А так-то круто! Раньше говорили, что из людей можно делать гвозди. Если перефразировать, такими людьми как я эти самые гвозди делать и нужно.
На этот раз я почти успел развернуться и даже махнуть ножом, после чего получил звонкую оплеуху. Ладно бы просто обидную — в голове зазвенело, будто там хрустальный сервиз разбили.
Сильно ли может ударить худосочной рукой старуха с одним глазом? Если ты поднимаешься с кровоточащей от заноз спиной, потому что влетел в дверь — вопрос риторический.
Но что лично меня радовало — как изменилось тело после пятого рубца. Я ведь правда стал как человек из стали. Меня швыряют, как щенка, а мне хоть бы хны. Готов принимать рекламные контракты на раскрутку русской неваляшки.
Стоило об этом подумать, как в голову прилетело что-то тяжело. Лихо решило применить подручные средства. Я так и не увидел, чем же меня там ударили. Лишь почувствовал, как зашумело в голове, а вокруг напротив, затихло. И все стало происходить чуть медленнее, что ли. А еще сильно обожгло щеку.
Я заторможенно прижал руку, а когда поднес ее к к глазам, увидел кровь. Это чего, моя, получается?
Зато Лихо перестала мерцать, перемещаясь со скоростью электровеника. Она замерла в метре, рассматривая меня одним глазком. В ее случае — пристально. И еще что-то говорила съехавшим набок ртом.
Явно что-то злодейское и страшное, отчего у меня в кишках бы все свело. И тут же вывело. Беда лишь в том, что я ничего не мог различить из-за шума.
— Ты если пыжишься и говоришь там что-то очень крутое, то лучше не надо, — чуть растягивая слова и не слыша собственного голоса, сказал я. — Я ни фига разобрать не могу.
Вообще, женщин надо слушать. Эту простую истину я узнал еще давно. Если тетенек игнорировать и не замечать, когда-то это аукнется. Женщины народ терпеливый, копят, копят, копят, а вот когда взорвутся, накроет и тебя и всех, кому не посчастливилось оказаться рядом.
К Лихо это если и относилось, то отдаленно. Нет, наверное, где-то глубоко в душе она тоже была женщиной (где-то очень глубоко, на уровне нижней мантии), но особым терпением нечисть не отличалась. Молча проглатывать не стала. Поэтому набросилась меня в лучших традициях боев без правил. И принялась забивать голыми руками.
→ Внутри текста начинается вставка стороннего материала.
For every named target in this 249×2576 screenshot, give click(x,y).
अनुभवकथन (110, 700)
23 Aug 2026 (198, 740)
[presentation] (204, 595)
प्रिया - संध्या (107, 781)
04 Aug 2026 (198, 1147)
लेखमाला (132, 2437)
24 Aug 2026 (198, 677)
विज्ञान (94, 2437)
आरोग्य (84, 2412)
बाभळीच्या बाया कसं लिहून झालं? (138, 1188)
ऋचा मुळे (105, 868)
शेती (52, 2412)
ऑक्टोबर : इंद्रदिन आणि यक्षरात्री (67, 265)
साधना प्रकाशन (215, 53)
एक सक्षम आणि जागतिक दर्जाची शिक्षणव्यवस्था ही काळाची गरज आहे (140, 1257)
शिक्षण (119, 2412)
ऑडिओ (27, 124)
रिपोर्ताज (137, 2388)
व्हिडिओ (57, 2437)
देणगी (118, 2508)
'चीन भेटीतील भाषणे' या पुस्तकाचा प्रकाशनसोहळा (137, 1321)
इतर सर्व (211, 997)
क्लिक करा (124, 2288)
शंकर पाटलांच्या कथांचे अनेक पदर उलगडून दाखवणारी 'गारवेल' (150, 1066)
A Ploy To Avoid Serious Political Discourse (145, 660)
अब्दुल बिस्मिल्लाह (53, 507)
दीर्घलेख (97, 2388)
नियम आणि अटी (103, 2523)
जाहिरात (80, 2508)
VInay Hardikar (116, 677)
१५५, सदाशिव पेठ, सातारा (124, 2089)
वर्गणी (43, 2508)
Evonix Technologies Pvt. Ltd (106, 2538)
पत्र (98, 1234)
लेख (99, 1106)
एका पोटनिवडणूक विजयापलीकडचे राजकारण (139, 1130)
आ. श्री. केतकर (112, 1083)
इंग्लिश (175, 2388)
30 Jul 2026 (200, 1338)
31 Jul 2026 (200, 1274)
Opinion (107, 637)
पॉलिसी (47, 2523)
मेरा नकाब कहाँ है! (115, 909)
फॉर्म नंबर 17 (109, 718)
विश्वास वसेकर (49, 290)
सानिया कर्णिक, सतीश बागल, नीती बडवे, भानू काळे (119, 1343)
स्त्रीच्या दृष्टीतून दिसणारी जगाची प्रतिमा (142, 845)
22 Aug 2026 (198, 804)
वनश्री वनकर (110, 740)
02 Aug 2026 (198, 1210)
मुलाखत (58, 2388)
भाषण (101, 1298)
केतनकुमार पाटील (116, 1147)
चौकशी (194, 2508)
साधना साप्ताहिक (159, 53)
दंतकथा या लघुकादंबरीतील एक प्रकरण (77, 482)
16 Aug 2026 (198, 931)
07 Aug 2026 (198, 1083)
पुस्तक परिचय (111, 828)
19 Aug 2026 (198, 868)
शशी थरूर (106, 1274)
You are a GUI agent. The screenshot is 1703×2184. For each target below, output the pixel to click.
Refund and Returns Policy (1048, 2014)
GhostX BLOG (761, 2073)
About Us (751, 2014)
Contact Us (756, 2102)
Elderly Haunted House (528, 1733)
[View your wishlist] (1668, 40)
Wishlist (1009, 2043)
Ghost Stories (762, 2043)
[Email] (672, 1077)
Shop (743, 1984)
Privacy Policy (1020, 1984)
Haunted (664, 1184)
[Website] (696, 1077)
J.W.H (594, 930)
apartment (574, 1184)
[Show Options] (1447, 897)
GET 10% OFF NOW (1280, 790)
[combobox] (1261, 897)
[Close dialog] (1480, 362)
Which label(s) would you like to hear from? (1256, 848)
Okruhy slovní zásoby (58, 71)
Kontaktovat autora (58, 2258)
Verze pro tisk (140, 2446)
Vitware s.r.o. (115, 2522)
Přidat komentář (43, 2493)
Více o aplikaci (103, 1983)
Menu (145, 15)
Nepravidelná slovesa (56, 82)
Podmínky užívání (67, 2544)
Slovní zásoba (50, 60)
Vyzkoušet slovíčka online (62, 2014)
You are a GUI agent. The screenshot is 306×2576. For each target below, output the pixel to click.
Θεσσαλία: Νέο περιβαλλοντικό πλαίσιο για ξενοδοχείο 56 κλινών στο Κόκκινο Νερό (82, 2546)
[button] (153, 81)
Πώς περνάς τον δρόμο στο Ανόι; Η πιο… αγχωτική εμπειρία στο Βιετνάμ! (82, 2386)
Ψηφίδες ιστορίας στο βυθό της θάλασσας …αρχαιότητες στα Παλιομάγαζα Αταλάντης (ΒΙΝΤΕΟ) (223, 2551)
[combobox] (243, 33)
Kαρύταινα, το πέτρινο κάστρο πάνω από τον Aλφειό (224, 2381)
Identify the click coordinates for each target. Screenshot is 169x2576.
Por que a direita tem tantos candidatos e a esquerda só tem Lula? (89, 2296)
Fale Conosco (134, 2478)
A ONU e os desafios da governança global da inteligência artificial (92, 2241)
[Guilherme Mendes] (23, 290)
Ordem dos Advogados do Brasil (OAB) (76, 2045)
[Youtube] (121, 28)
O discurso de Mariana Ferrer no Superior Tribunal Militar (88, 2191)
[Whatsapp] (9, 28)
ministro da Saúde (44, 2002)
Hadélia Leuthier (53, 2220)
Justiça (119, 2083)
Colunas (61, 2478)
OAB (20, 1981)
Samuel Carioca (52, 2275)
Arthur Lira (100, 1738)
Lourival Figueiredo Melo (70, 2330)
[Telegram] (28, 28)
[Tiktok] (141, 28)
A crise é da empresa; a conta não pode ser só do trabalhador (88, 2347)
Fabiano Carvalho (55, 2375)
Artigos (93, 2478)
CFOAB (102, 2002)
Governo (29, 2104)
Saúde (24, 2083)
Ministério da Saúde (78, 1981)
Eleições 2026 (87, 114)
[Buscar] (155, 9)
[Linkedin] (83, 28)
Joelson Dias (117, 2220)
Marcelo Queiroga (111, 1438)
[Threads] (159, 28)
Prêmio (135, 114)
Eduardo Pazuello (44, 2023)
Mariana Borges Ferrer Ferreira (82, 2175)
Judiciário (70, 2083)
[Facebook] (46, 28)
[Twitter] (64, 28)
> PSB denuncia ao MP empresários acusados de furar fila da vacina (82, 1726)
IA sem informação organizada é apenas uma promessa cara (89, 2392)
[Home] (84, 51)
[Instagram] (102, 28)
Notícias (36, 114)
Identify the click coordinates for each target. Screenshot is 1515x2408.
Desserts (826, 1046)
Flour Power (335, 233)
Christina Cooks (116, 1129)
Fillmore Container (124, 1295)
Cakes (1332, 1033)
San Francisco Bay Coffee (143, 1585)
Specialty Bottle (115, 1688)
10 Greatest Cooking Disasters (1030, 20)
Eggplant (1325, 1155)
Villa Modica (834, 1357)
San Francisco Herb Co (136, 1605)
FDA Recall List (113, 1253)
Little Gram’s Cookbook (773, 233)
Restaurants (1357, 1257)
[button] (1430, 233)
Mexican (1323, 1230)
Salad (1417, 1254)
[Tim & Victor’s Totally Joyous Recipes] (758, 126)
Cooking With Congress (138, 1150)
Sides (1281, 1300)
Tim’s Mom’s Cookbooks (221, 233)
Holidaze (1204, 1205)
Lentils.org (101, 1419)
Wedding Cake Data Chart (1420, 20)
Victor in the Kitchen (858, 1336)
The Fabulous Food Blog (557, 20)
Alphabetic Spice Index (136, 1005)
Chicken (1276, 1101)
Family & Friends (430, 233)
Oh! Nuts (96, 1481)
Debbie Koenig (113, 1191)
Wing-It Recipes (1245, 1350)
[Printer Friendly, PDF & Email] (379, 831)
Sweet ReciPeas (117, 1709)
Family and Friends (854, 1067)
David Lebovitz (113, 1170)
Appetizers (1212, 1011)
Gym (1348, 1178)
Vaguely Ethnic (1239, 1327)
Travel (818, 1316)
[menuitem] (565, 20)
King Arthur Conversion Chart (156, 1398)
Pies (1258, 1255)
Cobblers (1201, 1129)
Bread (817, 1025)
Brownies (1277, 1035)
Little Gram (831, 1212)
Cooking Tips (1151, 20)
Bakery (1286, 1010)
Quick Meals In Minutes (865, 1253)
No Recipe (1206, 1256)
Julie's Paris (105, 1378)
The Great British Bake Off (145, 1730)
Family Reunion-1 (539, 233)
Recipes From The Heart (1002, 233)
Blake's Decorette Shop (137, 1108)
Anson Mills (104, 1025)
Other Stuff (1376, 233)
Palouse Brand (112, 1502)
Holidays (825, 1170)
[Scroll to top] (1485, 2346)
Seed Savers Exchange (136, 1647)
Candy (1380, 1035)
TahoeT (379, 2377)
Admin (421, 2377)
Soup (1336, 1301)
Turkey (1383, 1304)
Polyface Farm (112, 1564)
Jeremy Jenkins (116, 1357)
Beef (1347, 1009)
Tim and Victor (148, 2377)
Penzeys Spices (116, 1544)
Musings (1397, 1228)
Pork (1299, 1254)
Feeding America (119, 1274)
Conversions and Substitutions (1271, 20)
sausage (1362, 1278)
Скажу честно, когда вас только что нокаутировали, а потом продолжают бить по лицу — с непривычки это может не понравиться. Еще хуже всего, что неподготовленный организм способен отключиться, не желаю наблюдать за таким жестоким действом.
Я чувствовал, что еще немного и точно прибегну к подобному способу. Не поможет даже новоявленное ведунство. К тому же, Лихо вроде больше не собиралась никуда сбегать, явно не ожидая подвоха. Поэтому пришла пора действовать.
Самое глупое, что под градом ударов я вдруг забыл слово. Которое и придумал для заклинания. Пришлось пойти длинным путем, вспоминая, как именно я его создавал. Так, леший, бес, черт, русалка. Точно, лебечерус.
Переденный Васильичем на определенных условиях артефакт лег в руку. Причем, держать его было неудобно, все же он оказался достаточно широк. Я так до сих пор и не понял, на что он походит. Будто бы кусок взрослого бамбука, разве что слепленный из глины. Только это точно не глина. Материал какой-то твердый, крепкий.
Еще предмет напоминал флейту. Разве что без отверстий. Почти без отверстий. Старик научил меня пользоваться артефактом, поэтому я нащупал единственную выемку, повернув ее к себе, а другим концом прислонил к Лихо. И оп, она исчезла!
Я же лежал, тяжело дыша и пытаясь прийти в себя. Нет, у меня точно сотряс. Давно так в бубен не получал. Класса с седьмого, наверное. Даже армия показалась легкой прогулкой.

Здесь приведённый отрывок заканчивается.